I wake up, bathing in sweat. I have no idea what time it is,
but I sure know the wind has totally stopped. Otherwise, my pillow case and
sheet wouldn’t be wet and sticky. I try to breathe, slowly. It would be easy
enough to turn the little wall-mounted fan on, but we have a problem: Irie’s
batteries are pretty low at the moment and we are out of gasoline for our
portable generator. Despite a few requests for the veggie guy to bring us some
gas (and eggs) – we are still out. So far, we have been able to bum some eggs
from our friends on SV Reach and a neighboring boat, after realizing a certain
recipe “unexpectedly” needed a non-existing egg. We don’t want to borrow gasoline,
however; this is a precious good and we can always run our engines, if really,
really, really needed. For now, I am thinking about our fridge and our
computers; they have more need for electricity than our fan. Or, do they?
Onion rings (with egg needed batter) and hamburgers for dinner before another sleepless night.
Soon enough, the stagnant night air attracts hordes of
no-see-ums from the closest shore, which is an island called “Bug Island”.

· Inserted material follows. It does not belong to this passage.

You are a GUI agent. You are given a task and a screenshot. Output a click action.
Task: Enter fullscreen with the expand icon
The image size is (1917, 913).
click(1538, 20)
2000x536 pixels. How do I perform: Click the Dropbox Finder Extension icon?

Yeah, right! They attack our hot, un-sheeted bodies – we’ll have to suffer one
way or another. Their bodies resemble the point of a needle and their bite the prick
of one. Unfortunately, they are more abundant than the proverbial needle in a
haystack. More sensory awareness follows, when our ears are filled with Spanish
dance music from one of the power boats a mile away. “Sound travels well over
water” is a more correct idiom than “There is always a breeze on the water”!
The Panamanian rich must be having a party and we involuntarily partake. The
mix of uncomfortable annoyances keeps us awake for a couple of hours, before we
finally give in. The fan gains importance and by now, I gladly trade an hour of
computer time for who-knows-how-many-hours-we-need of fan use.

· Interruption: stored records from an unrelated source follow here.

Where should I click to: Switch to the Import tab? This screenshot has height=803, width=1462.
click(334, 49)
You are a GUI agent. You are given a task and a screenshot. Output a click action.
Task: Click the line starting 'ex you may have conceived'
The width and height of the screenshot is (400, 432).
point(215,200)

When burning trash or doing a project on Bug Island, one can only escape the no-see-ums while hiding in the water.
The evening before, all the cruisers of the anchorage were awakened
with a start, when a massive search light shone into their portholes and
cockpit and a grinding, deafening, out of the blue sound penetrated the walls
of the boats. It was 11pm in an otherwise tranquil bay. Two of the luxurious
power boats that come en masse to this area over the weekends (during settled
“summer” weather), decided to move a mile and join their brethren, gathered in
a power boat village – based on the amount of lights in the distance. In the
middle of the night! This was a first. Normally, they only pass Irie at a
hair’s distance, passengers gazing into our cockpit and windows, during the
day. They go back and forth a few times, using bow thrusters, almost touching
our bow or stern, crew and passengers happily waving.

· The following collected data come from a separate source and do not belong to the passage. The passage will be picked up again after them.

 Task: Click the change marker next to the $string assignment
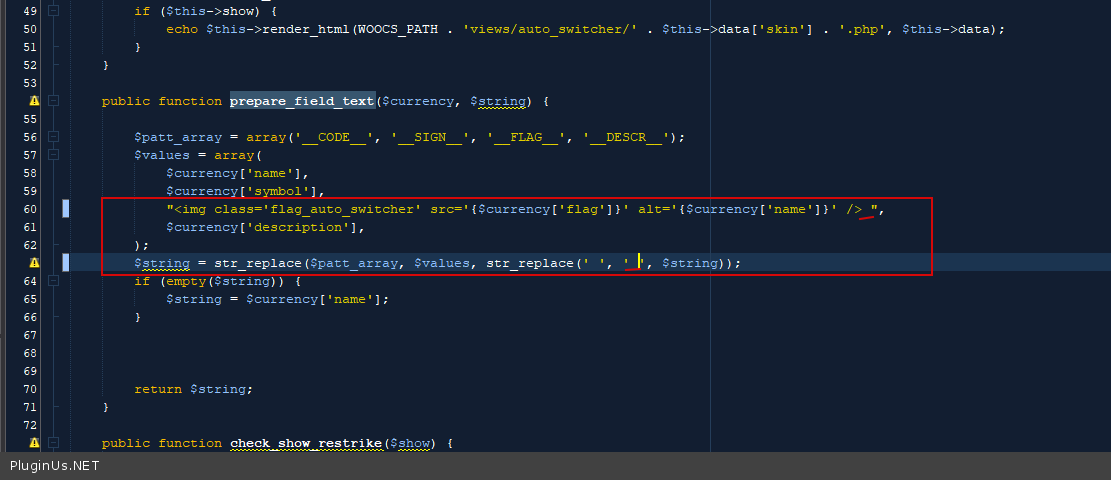click(66, 263)

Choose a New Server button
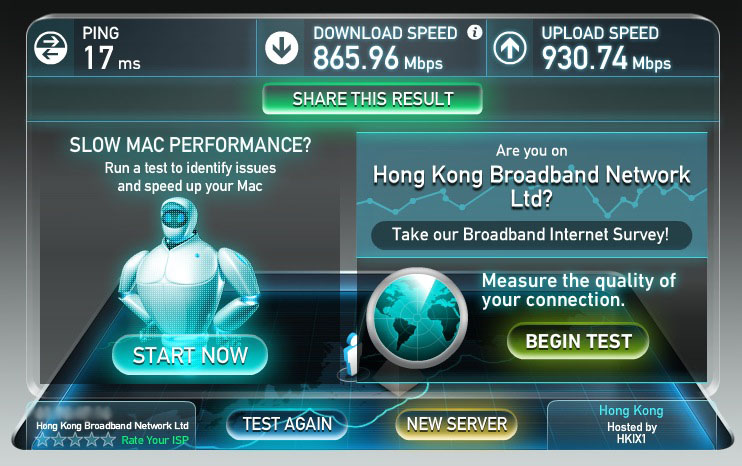point(457,424)
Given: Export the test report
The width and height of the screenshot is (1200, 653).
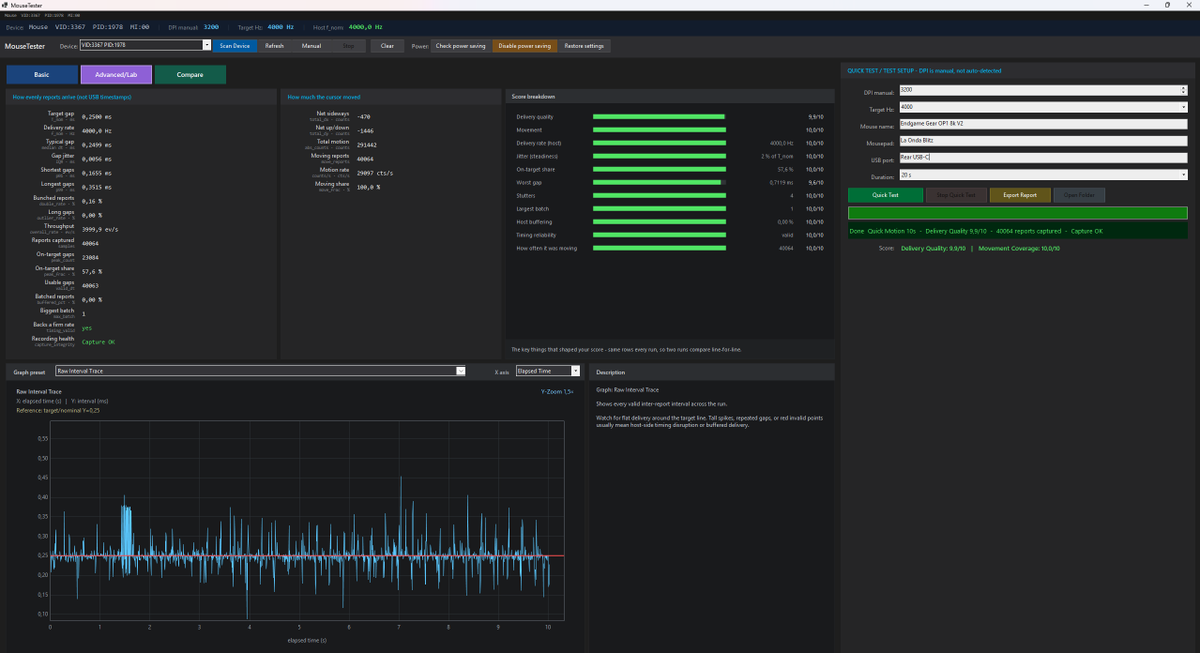Looking at the screenshot, I should tap(1020, 195).
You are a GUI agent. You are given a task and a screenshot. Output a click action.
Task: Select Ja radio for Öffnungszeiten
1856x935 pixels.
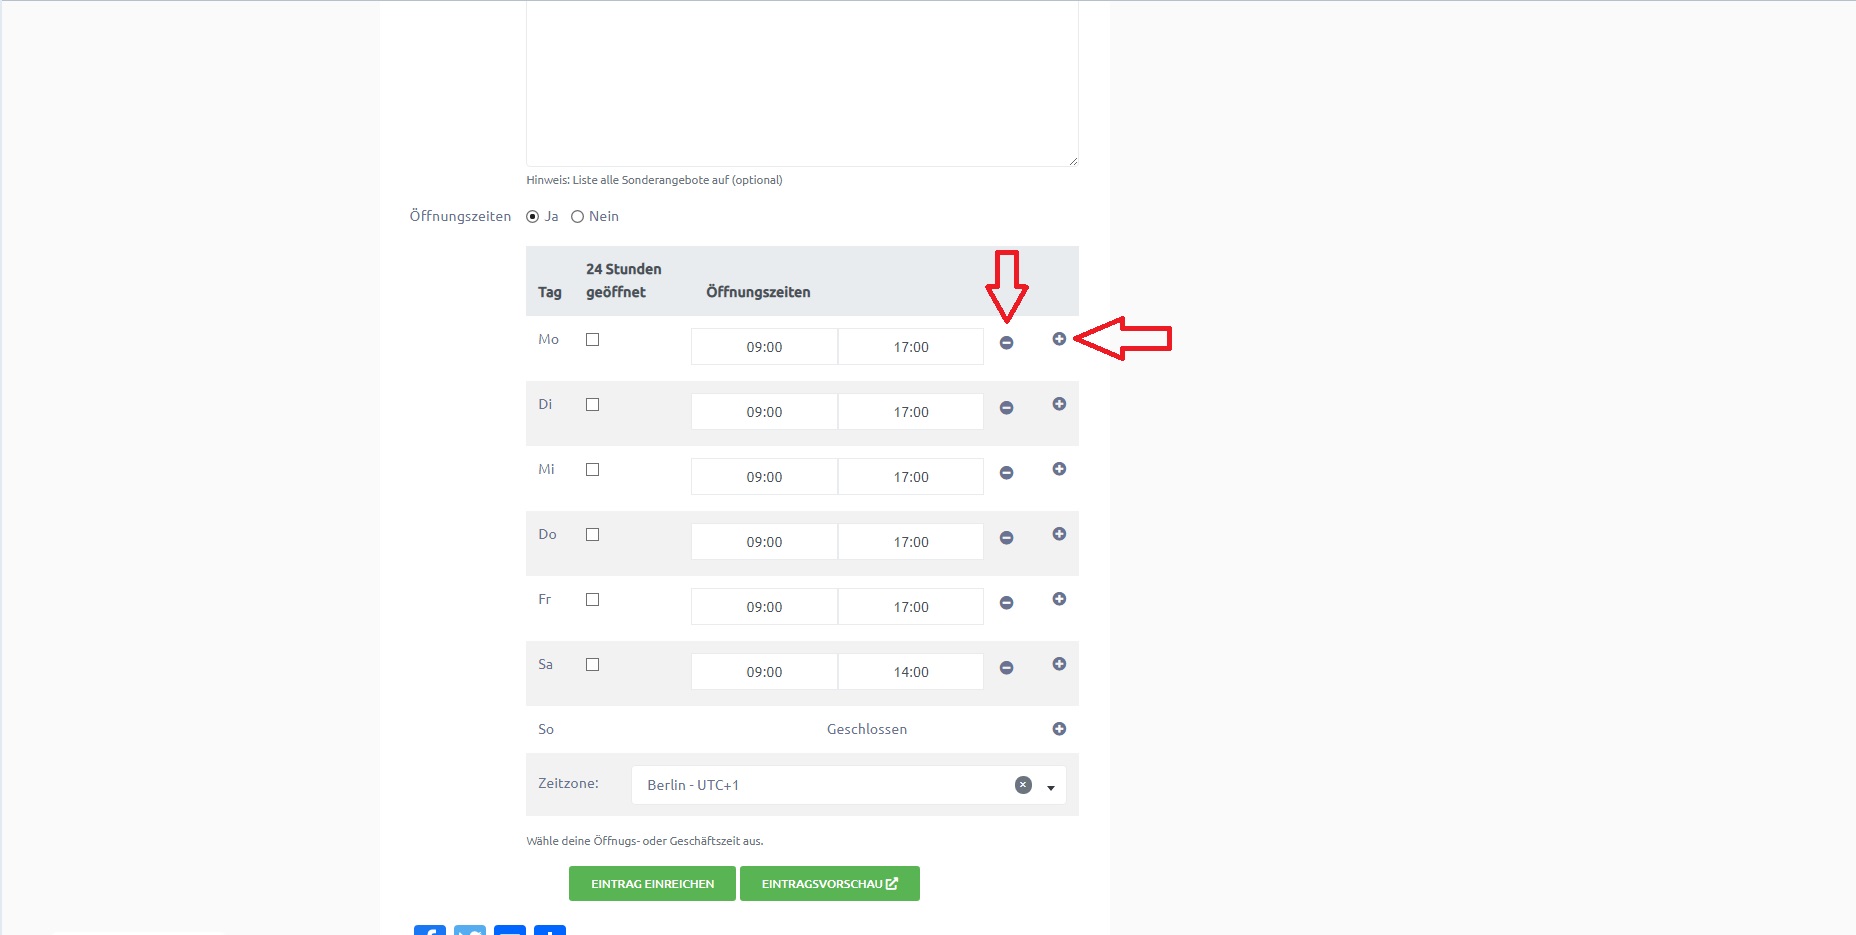click(x=533, y=217)
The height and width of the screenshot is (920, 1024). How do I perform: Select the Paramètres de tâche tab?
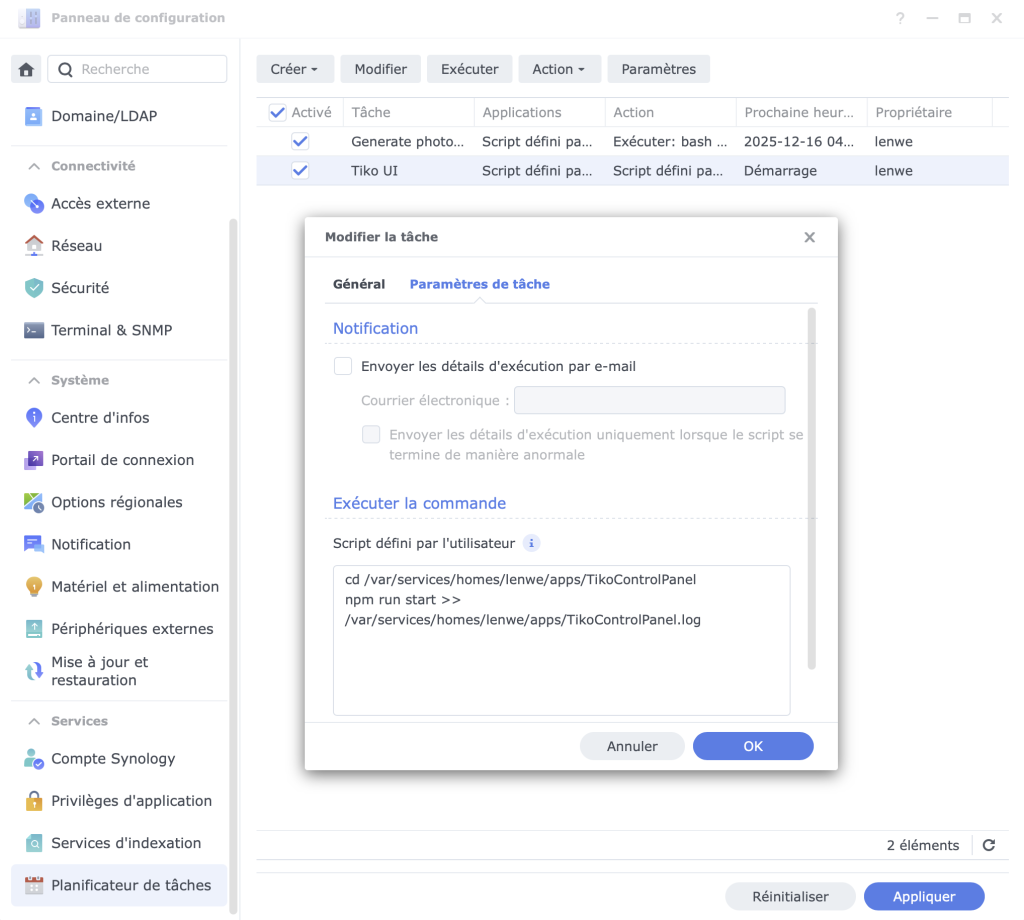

Motorboats outnumber sailboats over the summer/fall weekends.
They are a friendly bunch, all right. They tie up alongside
one of the pretty, palm fringed beaches and buzz around the place in high
powered tenders, sometimes slowly plowing through the water and creating massive
wake (hold on!), sometimes pulling a toy with kids on it. They have fun, all
right. Their owners are dropped off and picked up by helicopter, which is quite
a sight to behold on these primitive, indigenous and quiet islands. Imagine a
remote tropical island getting a
make-over and turning into a people littered beach, volleyball playing
Panamanians, white tent erected on the sand, string of boats tied together and
… a helicopter between the palm trees.
A peaceful island turned into chaos: people, tents, helicopter!
After another sleepless night – if it’s not the thunder and
lightning storms, there are plenty of other reasons to wake up and stay awake
during the San Blas summer/fall nights – the sun comes out and the solar panels
are used to their biggest potential, for a few hours. The wind generator tries,
but fails, due to lack of wind. Mark and I bite the bullet. We grab our empty
2.5 gallon jerry can and my wallet, and we head over to the prettiest, fanciest
power yacht; the one that has the friendliest and waviest crew. We talk to the
captain, he talks to the owner, we talk to the owner – who is very interested
in us “yachties” -and 15 minutes later, our jerry can is filled, while my
wallet remains unopened. They refuse money in exchange and are happy to help.
With renewed appreciation for Panama’s rich and famous, we return home. Now, we
have fuel for our generator. The same amount they use for a fast ten minute
dinghy ride with guests will last us up to a month! And, we can liberally use
our fan tonight!
The tranquil "Swimming Pool" anchorage in the East Holandes Cays during summer weekdays.
One of the helicopters dropping off or picking up powerboat guests on BBQ island.
How the scenery changes over the weekend.
Powerboats (yachts much bigger than Irie) tied together alongside the beach.
The tasty (and heavy) food and alcoholic drinks do not guarantee a good night's sleep!